Work to be completed → Lines from the one containing "2024年1月 (112, 1634)" through the final line of the entries below: reproduce them exactly, all of them and only them.

Material to process →
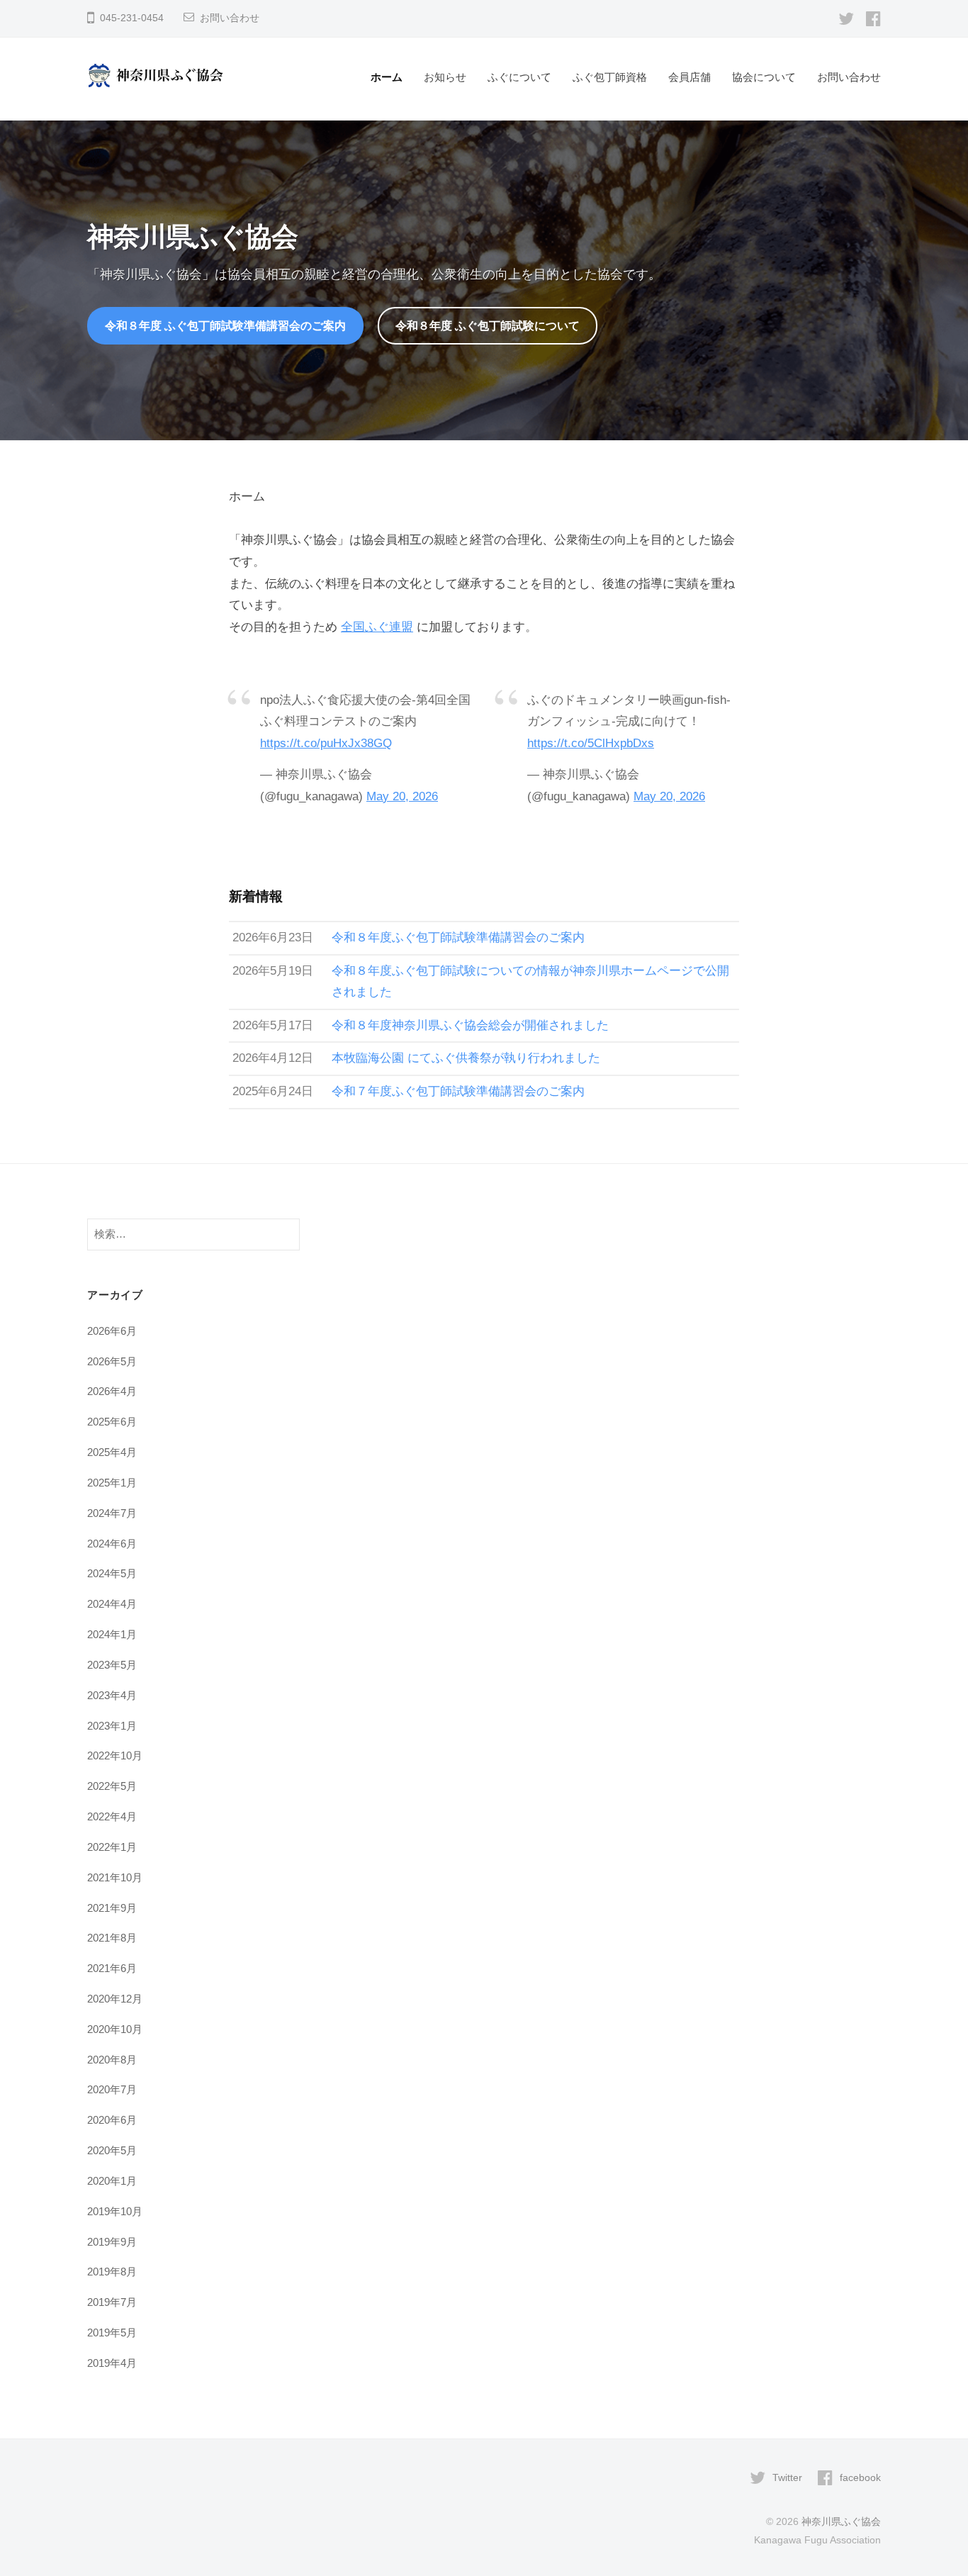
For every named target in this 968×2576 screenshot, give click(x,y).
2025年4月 (112, 1452)
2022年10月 (114, 1755)
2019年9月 (112, 2242)
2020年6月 (112, 2120)
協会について (764, 77)
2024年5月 (112, 1573)
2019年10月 (114, 2211)
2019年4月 (112, 2363)
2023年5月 (112, 1665)
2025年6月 (112, 1422)
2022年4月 (112, 1816)
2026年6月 (112, 1331)
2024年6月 (112, 1544)
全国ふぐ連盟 (377, 627)
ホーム (387, 77)
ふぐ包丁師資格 (610, 77)
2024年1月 (112, 1634)
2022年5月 (112, 1786)
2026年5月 (112, 1361)
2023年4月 (112, 1695)
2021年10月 (114, 1877)
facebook (860, 2477)
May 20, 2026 (402, 796)
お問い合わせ (229, 18)
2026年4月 (112, 1391)
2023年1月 (112, 1726)
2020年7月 (112, 2089)
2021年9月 (112, 1908)
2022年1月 (112, 1847)
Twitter (787, 2477)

Written answer →
2024年1月 (112, 1634)
2022年5月 (112, 1786)
2026年5月 (112, 1361)
2023年4月 (112, 1695)
2021年10月 (114, 1877)
facebook (860, 2477)
May 20, 2026 (402, 796)
お問い合わせ (229, 18)
2026年4月 (112, 1391)
2023年1月 (112, 1726)
2020年7月 (112, 2089)
2021年9月 (112, 1908)
2022年1月 (112, 1847)
Twitter (787, 2477)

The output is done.